How not to get caught in a network

> Notes on writing a network crawler.

A network crawler typically works as follows:

get resource

find links to other resources

do the same for all the resource not seen before

That's typical depth first recursion, here's some pseudo code:

  having empty list of seen_urls

  function crawl(url)
    add url to seen_urls
    fetch and extract new_urls from page at url

    for new_url in (new_urls not in seen_urls)
      crawl(new_url)

  for url in seed_urls
    crawl(url)

Note: we need to keep a list of URLs we've "seen" to avoid going in loops; A -> B -> A etc.
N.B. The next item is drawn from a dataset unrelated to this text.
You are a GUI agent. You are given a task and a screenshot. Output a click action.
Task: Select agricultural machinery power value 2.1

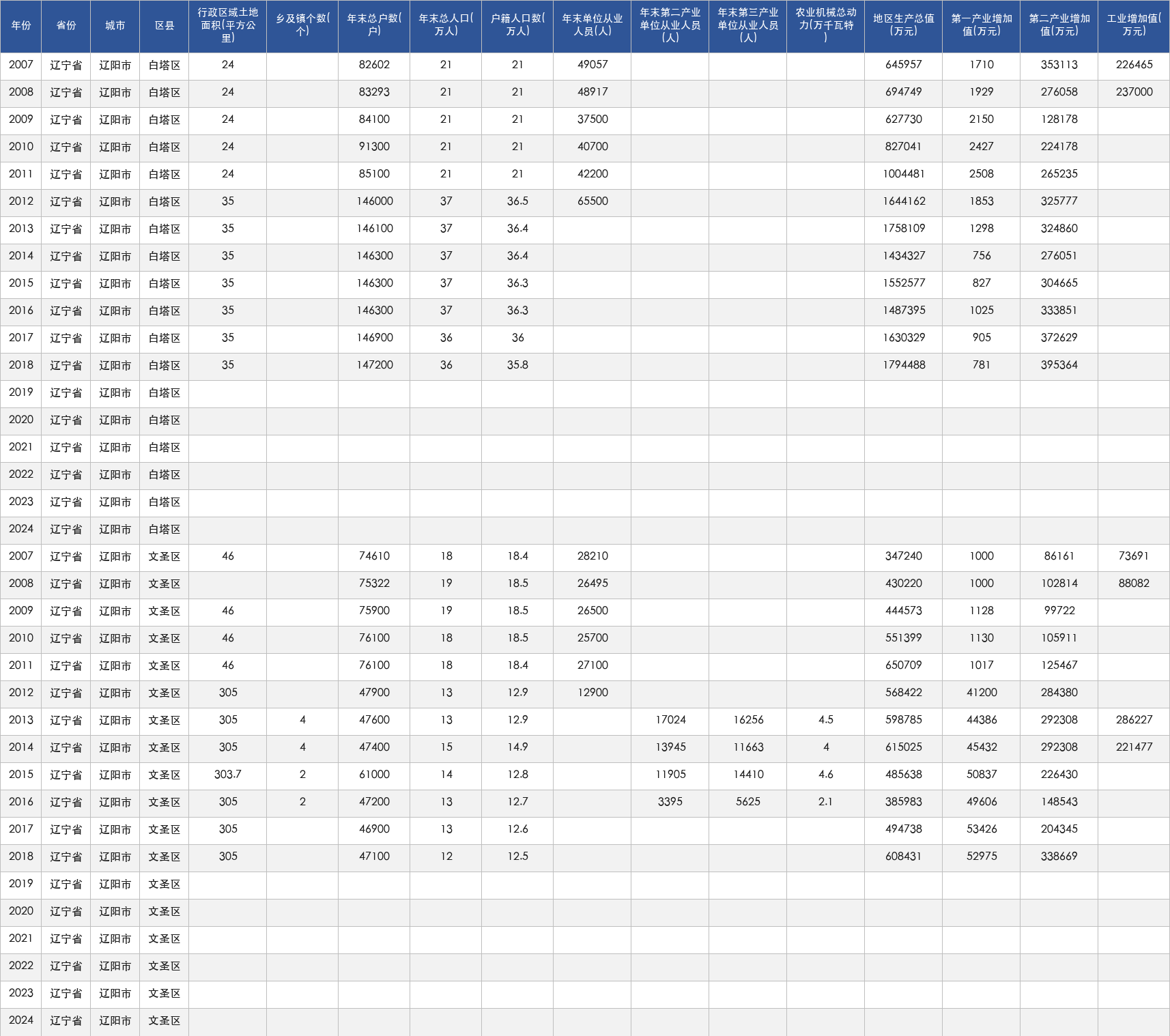825,802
This program will touch all of the reachable nodes eventually but what if the network has some really deep chains which might even go on forever? For instance, imagine a resource which renders all possible moves on a chess board; every page shows a board and has links to all possible moves. It's nice programming exercise, not too hard. The amount of positions is huge (look up Shannon number), when our crawler enters this, it will still be going through chess moves when our sun dies.

Maximum depth

Our crawler is not interested in all chess moves and not smart enough to recognize it took a wrong turn. A basic rule we could apply is to go no deeper than some generously chosen amount of hops, we'll define a maximum depth. Let's revisit our program and put that in:

  having empty list of seen_urls

  function crawl(url, depth)
    skip if depth is not below limit

    fetch and extract new_urls from page at url
    add url to seen_urls

    for new_url in (new_urls not in seen_urls)
      crawl(new_url, depth + 1)

  for url in seed_urls
    crawl(url, 0)

Note: the generosity allowed for the maximum depth depends on how deep our programming language allows use to recurse, since this is not a tail call it depends on the stack size. We could rewrite it to avoid this problem but more on that later.
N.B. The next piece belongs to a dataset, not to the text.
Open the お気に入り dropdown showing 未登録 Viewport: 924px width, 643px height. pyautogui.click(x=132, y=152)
Selecting a value for maximum depth depends on: the pace of the crawler, the estimated amount of pages which will be crawled, the average depth, and in what amount of time it's reasonable for our crawler to finish. That's a lot of parameters.. We could try and figure out how to automatically adjust it after every run, but that doesn't seem like a trivial problem.

A down side to limiting depth in this manner is that all exploration of new territory (not part of our seed URLs) will be relatively shallow. How do we fix that?
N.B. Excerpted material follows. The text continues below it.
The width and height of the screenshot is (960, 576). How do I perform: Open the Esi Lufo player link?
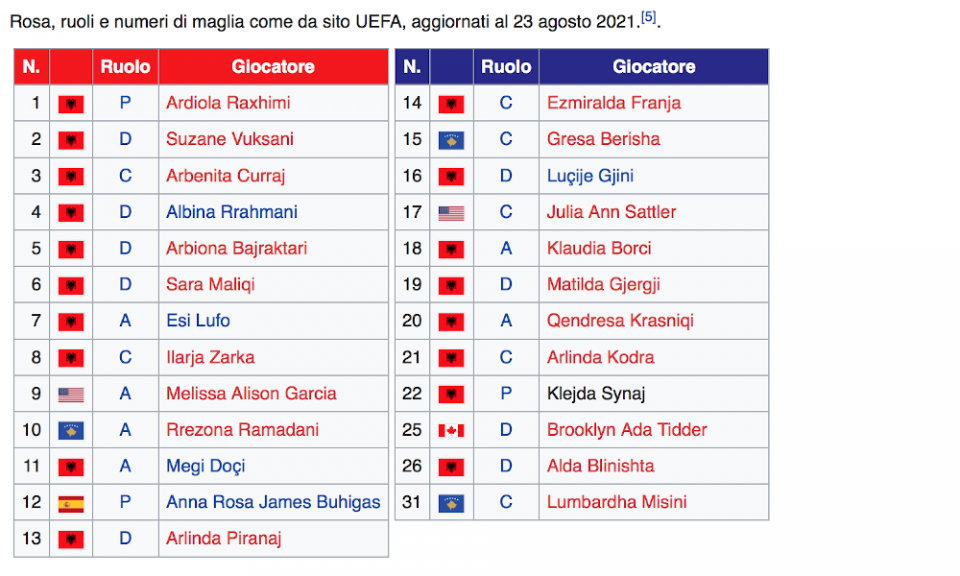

Reset depth counter when entering a new domain?

We could reset the depth counter very time we wander into another domain. This seems like an obvious solution but consider the chess problem again and image implementing it using two domains, one for white moves, the other for black, our crawler is back on its eternal quest. We could try to do some pattern detecting but staying out of traps like this will takes serious AI.

Discover new seeds automatically?

We could try and automatically promote some of the new territory to our list of start URLs. This will allow the crawler to traverse the new territory deeper in subsequent runs.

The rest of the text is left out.